Oh, you were a cool one, Nick thought. You held together to the very end. Whatever it was that motivated you – patriotism, faith, machismo – whatever it was, it was strong and beautiful stuff. Oh, you were a man, my friend. An
His fingers had of their own accord fallen to the seat where, blindly, they probed and pushed at the juncture between cushion and back. There was a gap there, when the yielding cushioning was peeled back; you could slide a document through.
Nick got out of the car, turned, leaned in and pushed his hand through.
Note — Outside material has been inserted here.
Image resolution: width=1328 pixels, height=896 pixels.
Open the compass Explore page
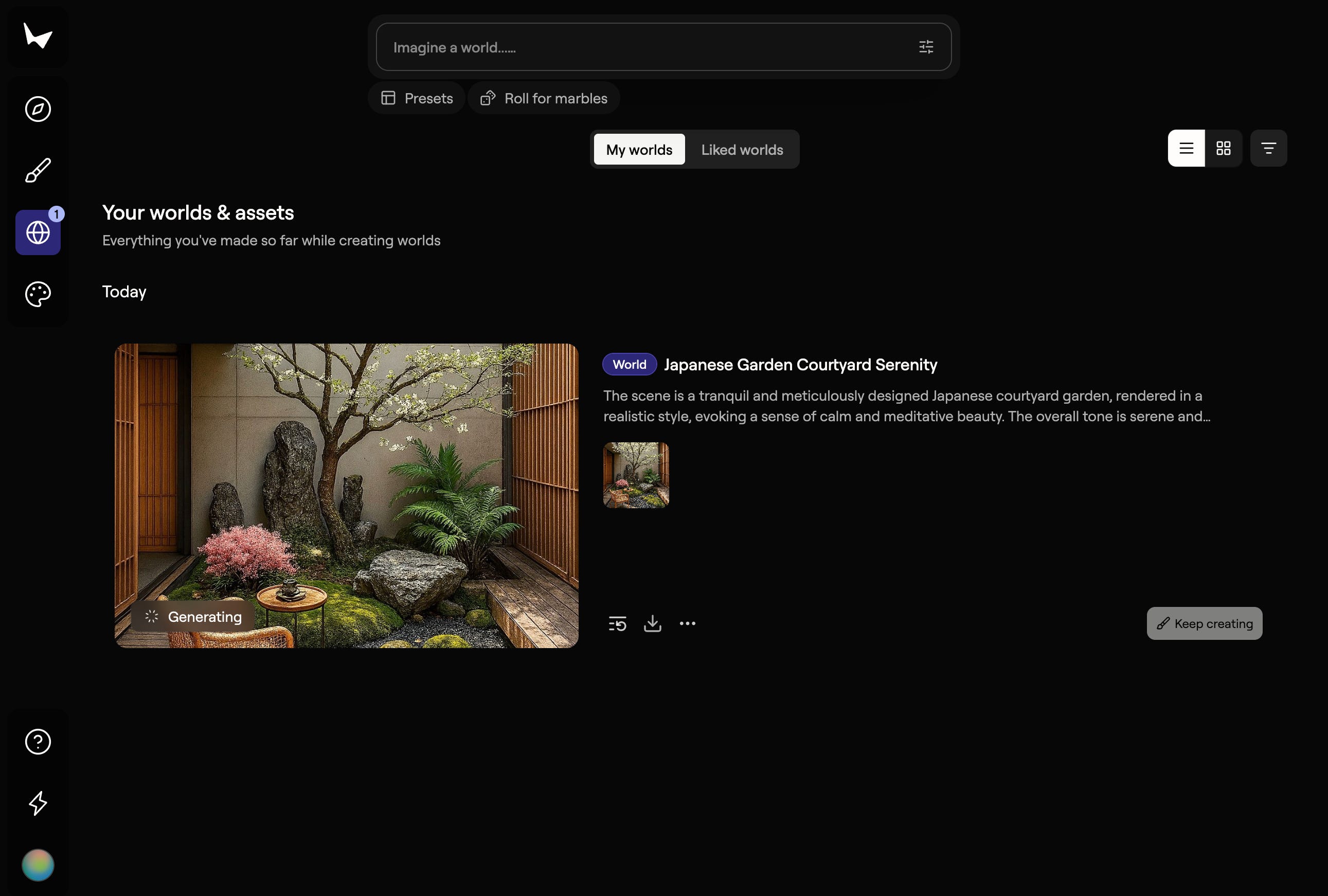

He gave a mighty tug and yanked, and the seat lurched forward on hinges. Underneath it lay a tapestry of Western civilization and its contents: candy wrappers, cigarette packs, combs, pens, quarters and tokens, two playing cards, a business card and a rolled wad of some kind of heavy paper.
“Nick,” said Sally at his shoulder, pointing. “Is that it?”